_ENTRIES SUPPLIED_.
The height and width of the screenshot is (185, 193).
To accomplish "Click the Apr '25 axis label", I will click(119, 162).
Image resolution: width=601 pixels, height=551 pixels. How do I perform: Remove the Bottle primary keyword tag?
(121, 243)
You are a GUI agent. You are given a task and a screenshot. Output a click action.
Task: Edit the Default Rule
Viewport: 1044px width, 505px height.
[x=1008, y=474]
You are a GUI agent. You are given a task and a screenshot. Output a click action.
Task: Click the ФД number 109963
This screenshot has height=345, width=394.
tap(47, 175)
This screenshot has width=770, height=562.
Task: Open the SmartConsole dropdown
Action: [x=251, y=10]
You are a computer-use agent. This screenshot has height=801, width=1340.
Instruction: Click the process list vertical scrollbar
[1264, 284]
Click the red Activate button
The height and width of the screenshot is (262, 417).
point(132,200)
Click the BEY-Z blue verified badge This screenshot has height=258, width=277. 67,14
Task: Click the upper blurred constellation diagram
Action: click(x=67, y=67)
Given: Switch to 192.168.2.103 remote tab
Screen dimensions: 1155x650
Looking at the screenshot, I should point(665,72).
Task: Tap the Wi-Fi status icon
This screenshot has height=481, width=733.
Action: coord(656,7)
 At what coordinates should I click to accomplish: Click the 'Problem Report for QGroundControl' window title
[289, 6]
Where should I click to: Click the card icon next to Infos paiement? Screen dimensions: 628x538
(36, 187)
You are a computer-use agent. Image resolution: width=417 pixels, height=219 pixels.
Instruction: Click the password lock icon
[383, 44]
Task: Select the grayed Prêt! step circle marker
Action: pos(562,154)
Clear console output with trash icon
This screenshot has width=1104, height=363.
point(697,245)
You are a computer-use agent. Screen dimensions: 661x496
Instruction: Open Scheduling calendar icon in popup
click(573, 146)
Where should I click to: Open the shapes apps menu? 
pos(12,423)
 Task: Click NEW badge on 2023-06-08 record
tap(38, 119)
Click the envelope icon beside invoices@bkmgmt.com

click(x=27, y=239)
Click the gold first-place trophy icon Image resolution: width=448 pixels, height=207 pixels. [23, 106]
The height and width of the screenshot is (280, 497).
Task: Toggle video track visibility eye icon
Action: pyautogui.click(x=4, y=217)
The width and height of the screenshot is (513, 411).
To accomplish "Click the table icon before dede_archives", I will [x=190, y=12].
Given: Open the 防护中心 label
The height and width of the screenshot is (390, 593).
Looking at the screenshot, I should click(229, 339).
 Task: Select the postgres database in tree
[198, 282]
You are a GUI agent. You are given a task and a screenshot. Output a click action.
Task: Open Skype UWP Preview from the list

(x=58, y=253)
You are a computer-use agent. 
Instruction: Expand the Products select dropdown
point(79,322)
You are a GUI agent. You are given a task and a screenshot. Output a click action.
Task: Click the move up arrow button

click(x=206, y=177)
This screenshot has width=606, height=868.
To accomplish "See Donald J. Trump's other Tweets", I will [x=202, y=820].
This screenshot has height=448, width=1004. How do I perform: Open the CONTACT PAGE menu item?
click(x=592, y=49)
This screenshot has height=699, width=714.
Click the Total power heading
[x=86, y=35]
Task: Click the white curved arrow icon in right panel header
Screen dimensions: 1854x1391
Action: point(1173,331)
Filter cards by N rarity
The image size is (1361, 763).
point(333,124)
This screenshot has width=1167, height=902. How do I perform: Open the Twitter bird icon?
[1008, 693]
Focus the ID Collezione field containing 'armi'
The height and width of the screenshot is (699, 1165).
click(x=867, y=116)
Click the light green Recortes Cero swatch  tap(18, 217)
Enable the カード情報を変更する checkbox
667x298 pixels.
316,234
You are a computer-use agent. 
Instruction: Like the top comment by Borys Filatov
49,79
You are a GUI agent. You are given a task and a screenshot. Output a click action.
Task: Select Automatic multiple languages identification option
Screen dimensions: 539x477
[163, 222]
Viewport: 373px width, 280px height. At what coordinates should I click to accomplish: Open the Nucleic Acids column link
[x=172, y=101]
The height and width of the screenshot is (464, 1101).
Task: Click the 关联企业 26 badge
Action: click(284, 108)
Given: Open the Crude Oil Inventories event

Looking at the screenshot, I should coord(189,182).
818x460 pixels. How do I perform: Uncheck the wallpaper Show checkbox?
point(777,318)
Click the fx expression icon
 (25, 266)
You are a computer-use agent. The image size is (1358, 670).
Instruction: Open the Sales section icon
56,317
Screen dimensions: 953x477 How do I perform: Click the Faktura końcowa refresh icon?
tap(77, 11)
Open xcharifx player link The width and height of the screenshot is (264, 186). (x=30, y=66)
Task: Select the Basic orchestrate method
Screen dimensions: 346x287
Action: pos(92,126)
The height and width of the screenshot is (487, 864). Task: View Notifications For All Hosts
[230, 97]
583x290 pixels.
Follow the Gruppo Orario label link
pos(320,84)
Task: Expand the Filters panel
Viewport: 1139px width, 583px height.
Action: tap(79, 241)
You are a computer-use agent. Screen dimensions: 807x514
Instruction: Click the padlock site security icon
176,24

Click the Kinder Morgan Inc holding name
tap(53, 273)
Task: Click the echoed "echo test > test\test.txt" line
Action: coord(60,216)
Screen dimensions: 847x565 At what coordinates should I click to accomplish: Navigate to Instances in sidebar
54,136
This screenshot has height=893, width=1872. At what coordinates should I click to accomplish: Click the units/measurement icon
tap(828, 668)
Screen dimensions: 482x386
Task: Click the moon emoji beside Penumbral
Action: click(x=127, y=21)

_EXERCISE REQUIREMENTS_.
Filter the entries above down to the lines that contain "will".

_YOUR SOLUTION_.
To accomplish "Click the Apr '25 axis label", I will click(119, 162).
To accomplish "Click the table icon before dede_archives", I will [x=190, y=12].
To accomplish "See Donald J. Trump's other Tweets", I will [x=202, y=820].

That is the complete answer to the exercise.